* EXERCISE OBJECTIVE *
Reproduce verbatim the lines of the data below that begin with the one containing "Click the IP Address column header" and run through the one containing "click(x=781, y=347)".

* DATA ENTRIES *
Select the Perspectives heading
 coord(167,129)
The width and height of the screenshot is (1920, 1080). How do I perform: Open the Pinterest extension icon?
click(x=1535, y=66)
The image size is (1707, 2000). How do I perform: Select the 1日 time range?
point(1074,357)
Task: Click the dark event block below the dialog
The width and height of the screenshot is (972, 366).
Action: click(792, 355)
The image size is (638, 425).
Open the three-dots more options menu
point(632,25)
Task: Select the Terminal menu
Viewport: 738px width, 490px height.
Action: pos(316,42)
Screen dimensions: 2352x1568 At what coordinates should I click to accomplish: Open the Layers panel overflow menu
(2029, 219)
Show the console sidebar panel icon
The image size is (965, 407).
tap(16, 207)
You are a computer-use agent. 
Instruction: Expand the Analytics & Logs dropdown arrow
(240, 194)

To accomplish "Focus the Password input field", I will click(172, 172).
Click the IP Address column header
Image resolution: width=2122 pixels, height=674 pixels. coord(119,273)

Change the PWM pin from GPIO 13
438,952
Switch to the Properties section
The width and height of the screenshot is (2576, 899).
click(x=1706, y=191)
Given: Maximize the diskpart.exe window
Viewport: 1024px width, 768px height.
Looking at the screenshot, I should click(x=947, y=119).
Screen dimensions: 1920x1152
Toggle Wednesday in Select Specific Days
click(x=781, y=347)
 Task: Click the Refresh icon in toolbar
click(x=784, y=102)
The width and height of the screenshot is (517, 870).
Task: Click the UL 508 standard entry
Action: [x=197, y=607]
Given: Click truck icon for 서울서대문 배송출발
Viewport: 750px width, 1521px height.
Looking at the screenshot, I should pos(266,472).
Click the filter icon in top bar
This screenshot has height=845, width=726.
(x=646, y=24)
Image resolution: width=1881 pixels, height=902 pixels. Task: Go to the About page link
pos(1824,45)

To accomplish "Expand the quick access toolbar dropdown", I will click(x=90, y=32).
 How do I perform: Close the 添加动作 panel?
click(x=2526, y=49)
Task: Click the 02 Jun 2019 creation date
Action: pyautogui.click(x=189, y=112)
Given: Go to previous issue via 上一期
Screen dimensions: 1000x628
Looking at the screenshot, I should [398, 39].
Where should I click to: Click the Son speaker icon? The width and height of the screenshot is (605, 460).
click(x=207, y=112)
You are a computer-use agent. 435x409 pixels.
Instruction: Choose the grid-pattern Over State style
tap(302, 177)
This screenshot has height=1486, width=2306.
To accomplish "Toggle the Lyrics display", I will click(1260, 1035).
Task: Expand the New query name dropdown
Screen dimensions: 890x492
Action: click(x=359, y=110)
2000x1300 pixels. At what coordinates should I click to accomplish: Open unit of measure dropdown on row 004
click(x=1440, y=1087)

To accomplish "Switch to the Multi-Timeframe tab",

* CORRECT ANSWER *
Click the IP Address column header
Image resolution: width=2122 pixels, height=674 pixels. coord(119,273)

Change the PWM pin from GPIO 13
438,952
Switch to the Properties section
The width and height of the screenshot is (2576, 899).
click(x=1706, y=191)
Given: Maximize the diskpart.exe window
Viewport: 1024px width, 768px height.
Looking at the screenshot, I should click(x=947, y=119).
Screen dimensions: 1920x1152
Toggle Wednesday in Select Specific Days
click(x=781, y=347)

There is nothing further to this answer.